What this task involves >> Take from the data every line in which the word "computer" is found.

Saved entries >>
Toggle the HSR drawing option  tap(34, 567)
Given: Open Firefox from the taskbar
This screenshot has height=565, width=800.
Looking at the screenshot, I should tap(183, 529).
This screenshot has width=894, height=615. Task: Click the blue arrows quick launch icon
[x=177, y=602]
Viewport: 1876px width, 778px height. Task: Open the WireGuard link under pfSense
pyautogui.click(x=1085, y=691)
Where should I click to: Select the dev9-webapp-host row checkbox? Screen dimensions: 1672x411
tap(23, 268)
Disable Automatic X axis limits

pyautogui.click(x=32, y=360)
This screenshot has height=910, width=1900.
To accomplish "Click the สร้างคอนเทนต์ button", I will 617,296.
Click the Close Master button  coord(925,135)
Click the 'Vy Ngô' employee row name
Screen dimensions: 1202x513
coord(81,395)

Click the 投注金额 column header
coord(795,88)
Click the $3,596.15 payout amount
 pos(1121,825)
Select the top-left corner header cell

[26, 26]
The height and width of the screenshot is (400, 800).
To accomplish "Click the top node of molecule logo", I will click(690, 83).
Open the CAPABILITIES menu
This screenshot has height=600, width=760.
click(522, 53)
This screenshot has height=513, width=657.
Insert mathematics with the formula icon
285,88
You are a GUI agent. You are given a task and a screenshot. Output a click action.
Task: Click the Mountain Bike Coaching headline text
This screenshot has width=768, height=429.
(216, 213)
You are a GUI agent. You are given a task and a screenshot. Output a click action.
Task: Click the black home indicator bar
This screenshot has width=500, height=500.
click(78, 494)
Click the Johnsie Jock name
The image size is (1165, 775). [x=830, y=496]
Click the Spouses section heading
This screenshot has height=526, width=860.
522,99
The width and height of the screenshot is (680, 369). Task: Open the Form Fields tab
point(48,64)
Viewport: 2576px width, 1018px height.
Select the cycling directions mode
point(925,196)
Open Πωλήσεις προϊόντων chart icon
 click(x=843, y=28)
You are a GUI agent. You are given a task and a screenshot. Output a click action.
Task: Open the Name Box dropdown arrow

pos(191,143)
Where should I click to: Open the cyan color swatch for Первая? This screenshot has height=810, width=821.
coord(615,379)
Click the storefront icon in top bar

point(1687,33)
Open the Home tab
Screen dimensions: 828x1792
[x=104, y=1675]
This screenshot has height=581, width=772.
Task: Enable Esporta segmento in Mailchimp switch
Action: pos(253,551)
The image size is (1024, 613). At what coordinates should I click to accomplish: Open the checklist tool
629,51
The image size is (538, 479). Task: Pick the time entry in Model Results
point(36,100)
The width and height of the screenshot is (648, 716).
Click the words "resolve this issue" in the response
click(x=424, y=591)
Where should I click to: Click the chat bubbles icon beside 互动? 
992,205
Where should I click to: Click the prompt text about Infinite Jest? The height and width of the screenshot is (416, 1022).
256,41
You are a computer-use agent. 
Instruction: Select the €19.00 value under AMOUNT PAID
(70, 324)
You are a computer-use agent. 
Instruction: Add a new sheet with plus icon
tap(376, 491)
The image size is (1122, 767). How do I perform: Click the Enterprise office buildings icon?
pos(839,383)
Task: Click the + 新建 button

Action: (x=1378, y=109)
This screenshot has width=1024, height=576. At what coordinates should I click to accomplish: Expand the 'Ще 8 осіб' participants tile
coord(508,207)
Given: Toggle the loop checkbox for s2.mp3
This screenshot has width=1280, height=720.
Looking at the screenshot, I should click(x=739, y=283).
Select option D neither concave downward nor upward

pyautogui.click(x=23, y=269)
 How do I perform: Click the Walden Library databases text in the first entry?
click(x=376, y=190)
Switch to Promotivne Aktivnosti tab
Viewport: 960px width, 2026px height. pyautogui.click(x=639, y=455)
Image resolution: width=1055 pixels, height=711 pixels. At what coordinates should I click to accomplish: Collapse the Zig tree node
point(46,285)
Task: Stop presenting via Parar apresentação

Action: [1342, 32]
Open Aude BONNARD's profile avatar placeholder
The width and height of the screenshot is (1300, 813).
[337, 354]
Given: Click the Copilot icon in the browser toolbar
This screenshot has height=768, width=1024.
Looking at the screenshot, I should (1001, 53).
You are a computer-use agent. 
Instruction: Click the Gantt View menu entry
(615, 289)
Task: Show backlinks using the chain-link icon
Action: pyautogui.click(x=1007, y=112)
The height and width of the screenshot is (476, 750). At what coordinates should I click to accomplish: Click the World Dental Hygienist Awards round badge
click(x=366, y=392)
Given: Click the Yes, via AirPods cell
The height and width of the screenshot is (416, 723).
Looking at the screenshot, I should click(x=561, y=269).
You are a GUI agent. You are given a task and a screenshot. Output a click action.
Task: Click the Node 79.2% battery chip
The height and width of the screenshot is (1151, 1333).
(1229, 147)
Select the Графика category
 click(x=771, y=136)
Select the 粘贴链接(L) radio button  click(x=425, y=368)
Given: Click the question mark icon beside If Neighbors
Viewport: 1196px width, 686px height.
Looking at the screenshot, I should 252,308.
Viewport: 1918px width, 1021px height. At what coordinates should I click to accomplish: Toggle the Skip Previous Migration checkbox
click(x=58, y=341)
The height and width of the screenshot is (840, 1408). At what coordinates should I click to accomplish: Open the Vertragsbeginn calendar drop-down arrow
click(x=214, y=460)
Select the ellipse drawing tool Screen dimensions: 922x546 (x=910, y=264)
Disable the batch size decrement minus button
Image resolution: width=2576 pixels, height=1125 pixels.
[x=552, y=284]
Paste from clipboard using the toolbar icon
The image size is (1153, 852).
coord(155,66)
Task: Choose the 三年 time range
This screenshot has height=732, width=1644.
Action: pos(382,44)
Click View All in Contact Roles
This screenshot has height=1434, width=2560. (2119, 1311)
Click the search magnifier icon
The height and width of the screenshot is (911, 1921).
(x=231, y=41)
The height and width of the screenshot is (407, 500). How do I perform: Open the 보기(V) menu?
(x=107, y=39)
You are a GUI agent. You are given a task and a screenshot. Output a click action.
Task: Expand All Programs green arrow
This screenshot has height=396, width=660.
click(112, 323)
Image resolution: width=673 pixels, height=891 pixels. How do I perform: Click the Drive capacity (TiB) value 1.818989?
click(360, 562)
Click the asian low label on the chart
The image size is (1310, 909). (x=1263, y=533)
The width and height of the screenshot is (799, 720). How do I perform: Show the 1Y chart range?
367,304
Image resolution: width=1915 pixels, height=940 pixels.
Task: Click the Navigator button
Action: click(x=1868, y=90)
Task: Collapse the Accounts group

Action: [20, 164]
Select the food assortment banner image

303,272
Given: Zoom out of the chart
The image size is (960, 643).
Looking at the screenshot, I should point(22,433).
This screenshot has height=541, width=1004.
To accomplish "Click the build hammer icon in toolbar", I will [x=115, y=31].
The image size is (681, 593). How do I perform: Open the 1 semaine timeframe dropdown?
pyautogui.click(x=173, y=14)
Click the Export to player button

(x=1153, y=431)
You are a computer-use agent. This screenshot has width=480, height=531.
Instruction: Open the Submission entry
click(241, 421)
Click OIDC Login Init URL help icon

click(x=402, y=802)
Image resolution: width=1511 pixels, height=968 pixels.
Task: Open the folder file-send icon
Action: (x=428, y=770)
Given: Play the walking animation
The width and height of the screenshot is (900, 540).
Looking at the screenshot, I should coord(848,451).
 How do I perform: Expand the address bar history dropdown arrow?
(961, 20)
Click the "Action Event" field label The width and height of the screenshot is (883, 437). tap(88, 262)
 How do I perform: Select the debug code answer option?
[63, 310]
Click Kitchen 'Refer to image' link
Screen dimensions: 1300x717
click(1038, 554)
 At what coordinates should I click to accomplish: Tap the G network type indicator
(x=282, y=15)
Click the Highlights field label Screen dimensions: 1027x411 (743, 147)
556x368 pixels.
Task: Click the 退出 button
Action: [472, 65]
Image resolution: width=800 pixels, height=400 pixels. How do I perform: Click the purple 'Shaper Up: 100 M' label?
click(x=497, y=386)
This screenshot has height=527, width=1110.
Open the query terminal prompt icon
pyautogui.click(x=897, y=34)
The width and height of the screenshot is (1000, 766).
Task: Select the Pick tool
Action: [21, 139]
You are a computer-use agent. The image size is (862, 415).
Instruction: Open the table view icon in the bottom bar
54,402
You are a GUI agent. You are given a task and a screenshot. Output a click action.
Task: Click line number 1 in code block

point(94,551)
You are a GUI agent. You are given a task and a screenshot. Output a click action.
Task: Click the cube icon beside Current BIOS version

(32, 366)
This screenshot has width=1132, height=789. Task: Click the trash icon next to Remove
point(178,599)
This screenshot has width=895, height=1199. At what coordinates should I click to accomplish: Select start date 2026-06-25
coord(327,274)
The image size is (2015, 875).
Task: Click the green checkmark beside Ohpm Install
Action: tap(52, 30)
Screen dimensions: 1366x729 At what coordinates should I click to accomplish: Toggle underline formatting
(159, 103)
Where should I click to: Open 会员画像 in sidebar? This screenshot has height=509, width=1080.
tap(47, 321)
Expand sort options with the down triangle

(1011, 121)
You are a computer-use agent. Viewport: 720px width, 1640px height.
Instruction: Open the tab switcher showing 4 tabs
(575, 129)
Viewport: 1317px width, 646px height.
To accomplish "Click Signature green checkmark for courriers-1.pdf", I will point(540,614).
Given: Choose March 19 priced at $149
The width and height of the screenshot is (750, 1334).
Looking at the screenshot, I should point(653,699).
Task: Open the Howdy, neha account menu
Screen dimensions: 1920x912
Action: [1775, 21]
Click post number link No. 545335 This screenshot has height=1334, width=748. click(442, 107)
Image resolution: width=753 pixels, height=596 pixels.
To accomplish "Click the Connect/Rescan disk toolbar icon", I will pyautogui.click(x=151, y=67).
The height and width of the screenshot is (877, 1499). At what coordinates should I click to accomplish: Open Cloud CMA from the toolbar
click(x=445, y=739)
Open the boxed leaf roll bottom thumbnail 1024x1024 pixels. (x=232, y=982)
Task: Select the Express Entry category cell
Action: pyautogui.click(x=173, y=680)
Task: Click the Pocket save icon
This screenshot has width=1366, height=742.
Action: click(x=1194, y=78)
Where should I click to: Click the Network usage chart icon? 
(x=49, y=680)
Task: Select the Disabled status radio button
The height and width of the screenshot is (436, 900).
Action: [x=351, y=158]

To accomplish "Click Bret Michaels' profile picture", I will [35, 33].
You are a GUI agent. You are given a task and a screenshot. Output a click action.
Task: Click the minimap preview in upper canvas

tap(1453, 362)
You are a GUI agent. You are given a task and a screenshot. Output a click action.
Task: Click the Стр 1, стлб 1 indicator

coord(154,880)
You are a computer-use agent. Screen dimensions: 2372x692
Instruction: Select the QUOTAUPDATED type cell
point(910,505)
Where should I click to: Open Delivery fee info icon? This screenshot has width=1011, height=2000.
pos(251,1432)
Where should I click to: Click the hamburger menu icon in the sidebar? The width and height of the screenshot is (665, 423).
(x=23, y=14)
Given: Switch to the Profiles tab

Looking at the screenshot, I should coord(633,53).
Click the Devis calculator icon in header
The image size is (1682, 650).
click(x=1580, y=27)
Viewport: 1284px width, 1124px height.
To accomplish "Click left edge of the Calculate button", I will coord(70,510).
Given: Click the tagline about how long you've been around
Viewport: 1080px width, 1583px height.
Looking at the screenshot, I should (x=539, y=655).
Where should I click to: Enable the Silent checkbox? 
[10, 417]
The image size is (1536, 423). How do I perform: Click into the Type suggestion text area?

Result >>
You are a computer-use agent. 
You are a computer-use agent. 
You are a computer-use agent. 
You are a computer-use agent. This screenshot has width=480, height=531.
You are a computer-use agent. The image size is (862, 415).
You are a computer-use agent. Viewport: 720px width, 1640px height.
You are a computer-use agent. Screen dimensions: 2372x692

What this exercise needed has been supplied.